▸ Kaynak:
********
}
Mürşid (İslâm'dan Kopan Kavramlar) 15.12.2005
Mp4 Mp3 Link

Sohbet Kodu: 109798

SOHBETİN ADI: İSLÂM’DAN KOPAN KAVRAMLAR - MÜRŞİD
TARİHİ: 15.12.2005

Sevgili kardeşlerim, can dostlarım, gönül dostlarım! Allah’a sonsuz hamd ve şükrederiz ki bir defa daha Allah’ın huzurunda Yüce Rabbimiz bizleri bir araya getirdi. Konumuz: Mürşid. Kimdir mürşid? Mürşid, İslâm’ın 7 safhasını da yaşamış olan birisidir. Öyleyse o dizayn içersinde nerelerden geçmiş, nereye ulaşmıştır? Neticede de hangi vasıfların sahibi olmuştur?

Mürşid de herkes gibi önce Allah’a ulaşmayı dilemiştir, 3. basamak. Sonra Allahû Tealâ onun üzerinde Rahmân esmasıyla tecelli etmiştir. Bu tecelli üzerine Allahû Tealâ, o kişinin gözlerindeki hicab-ı mestureyi almıştır. Basar hassasının üzerindeki; görme hassasının üzerindeki engeli almıştır. Görme hassası, basar hassasıdır. Üzerinde bir engel söz konusudur. O engeli Allahû Tealâ almıştır. Allahû Tealâ kişinin işitme hassasının mührünü açmıştır ve kulaklarındaki vakrayı (işitmeyi engelleyen faktörü) almıştır. Öyleyse önce görme hassasının üzerinden gışavet adlı engeli alıyor. Kişinin gözlerinden hicab-ı mesture isimli engeli alıyor. Kişinin kalbinden Allahû Tealâ ekinneti alıyor ve kalbin içine ihbat koyuyor. İşte mürşid bu muhtevanın hepsini aşmış olan birisidir. Yani başlangıçta herkes gibi kör, sağır ve dilsizdir. Ama Allahû Tealâ insanları bu engelleri, uzuvları açarak hayata getiriyor. Bundan sonraki safhada Allahû Tealâ’nın o kişiye yaptığı yardımları görüyoruz. Kim Allah’a ulaşmayı dilerse bütün bu saydığımız ve sayacağımız yardım dizisinin sahibi olur. Bütün mürşidler de evvelâ mürid olmuşlardır. İşte bu Allah’a ulaşmayı dileyen kişi daha mürşidine ulaşmadan evvel Allahû Tealâ onun kalbine ulaşıyor.
********
Sohbette mürşid nasıl tanımlanıyor?

Kayıtlı öğeler
********
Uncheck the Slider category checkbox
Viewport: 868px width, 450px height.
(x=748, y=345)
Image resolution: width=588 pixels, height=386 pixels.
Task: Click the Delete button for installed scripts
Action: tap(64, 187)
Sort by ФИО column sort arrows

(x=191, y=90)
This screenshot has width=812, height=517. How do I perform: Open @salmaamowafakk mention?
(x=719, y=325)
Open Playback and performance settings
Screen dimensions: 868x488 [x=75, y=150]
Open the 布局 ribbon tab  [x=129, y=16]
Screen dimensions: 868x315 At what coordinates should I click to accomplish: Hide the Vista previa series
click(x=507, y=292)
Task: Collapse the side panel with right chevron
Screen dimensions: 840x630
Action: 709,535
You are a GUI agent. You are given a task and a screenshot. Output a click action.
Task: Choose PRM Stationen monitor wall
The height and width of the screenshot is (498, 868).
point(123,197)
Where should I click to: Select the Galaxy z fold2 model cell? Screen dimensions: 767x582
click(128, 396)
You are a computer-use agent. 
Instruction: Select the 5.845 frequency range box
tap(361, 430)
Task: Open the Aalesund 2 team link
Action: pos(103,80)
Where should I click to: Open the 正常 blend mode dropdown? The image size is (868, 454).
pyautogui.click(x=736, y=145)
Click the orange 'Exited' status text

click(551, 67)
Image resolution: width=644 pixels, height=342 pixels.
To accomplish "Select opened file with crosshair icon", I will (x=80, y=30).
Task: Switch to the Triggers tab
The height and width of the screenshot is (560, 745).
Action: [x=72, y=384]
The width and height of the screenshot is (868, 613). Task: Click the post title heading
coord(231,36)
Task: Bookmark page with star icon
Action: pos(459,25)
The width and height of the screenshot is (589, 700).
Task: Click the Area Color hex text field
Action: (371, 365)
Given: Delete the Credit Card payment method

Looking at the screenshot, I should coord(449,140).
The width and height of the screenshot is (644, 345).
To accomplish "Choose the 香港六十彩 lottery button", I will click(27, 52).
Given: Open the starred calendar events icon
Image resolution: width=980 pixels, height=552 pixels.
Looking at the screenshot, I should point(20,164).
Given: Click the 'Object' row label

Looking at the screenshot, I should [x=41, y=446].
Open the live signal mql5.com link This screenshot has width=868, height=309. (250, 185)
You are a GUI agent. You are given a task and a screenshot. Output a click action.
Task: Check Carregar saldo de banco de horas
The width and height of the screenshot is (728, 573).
********
▸ Görevin sonucu:
Mürşid, İslâm'ın 7 safhasını da yaşamış olan birisidir.